What you have to do: Report each line of the material below where the word "Switch" can be found.

Records for this task:
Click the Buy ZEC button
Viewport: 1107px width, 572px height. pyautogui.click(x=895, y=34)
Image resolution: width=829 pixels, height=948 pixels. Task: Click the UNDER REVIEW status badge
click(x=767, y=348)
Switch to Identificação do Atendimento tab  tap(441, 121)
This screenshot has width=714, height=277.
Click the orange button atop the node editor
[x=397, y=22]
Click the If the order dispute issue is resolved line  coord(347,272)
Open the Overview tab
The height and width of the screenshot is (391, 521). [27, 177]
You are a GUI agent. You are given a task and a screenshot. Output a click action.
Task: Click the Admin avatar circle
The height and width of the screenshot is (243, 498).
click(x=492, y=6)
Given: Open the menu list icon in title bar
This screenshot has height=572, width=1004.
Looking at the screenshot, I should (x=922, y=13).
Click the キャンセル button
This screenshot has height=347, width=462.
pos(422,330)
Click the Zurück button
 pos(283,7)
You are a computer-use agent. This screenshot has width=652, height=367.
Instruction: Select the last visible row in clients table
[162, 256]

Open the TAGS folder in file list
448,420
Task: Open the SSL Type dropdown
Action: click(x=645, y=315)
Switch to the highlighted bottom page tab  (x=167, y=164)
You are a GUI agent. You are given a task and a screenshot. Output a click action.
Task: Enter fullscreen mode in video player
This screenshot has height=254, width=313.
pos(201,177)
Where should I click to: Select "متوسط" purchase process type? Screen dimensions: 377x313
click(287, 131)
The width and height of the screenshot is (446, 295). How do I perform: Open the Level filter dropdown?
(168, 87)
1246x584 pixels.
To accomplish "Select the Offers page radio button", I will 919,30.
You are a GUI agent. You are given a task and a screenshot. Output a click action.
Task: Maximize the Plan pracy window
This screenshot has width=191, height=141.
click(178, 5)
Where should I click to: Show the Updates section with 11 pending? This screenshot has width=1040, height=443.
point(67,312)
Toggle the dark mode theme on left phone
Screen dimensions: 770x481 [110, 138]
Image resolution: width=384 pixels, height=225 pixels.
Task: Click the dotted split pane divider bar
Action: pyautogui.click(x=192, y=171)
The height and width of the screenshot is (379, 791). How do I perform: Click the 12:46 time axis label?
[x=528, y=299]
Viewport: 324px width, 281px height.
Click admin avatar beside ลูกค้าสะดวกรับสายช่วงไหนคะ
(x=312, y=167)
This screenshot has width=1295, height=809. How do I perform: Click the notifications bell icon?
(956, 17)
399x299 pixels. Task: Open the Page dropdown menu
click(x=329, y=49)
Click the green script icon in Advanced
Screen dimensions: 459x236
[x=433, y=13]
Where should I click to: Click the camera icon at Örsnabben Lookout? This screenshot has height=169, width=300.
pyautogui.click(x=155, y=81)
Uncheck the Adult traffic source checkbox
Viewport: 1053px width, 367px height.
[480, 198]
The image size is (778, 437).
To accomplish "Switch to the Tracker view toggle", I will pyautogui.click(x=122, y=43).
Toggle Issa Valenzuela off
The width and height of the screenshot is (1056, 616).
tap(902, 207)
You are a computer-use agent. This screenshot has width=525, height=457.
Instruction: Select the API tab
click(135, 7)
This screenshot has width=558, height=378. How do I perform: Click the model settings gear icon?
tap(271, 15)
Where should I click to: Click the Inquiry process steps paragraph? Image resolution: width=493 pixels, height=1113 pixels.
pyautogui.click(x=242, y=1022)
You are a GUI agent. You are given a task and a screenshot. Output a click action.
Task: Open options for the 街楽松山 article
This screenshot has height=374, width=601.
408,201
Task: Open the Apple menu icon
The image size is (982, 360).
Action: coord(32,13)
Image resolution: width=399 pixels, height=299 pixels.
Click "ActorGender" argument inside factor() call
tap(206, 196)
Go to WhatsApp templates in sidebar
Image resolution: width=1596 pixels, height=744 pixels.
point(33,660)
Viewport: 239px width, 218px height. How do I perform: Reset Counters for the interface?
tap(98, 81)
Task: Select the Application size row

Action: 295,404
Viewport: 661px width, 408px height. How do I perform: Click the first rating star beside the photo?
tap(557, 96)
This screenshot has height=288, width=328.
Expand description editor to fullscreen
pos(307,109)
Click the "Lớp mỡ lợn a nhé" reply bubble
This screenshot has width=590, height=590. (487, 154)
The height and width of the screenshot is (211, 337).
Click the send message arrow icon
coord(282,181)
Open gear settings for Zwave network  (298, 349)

Exercise result:
Switch to Identificação do Atendimento tab  tap(441, 121)
Switch to the highlighted bottom page tab  (x=167, y=164)
To accomplish "Switch to the Tracker view toggle", I will pyautogui.click(x=122, y=43).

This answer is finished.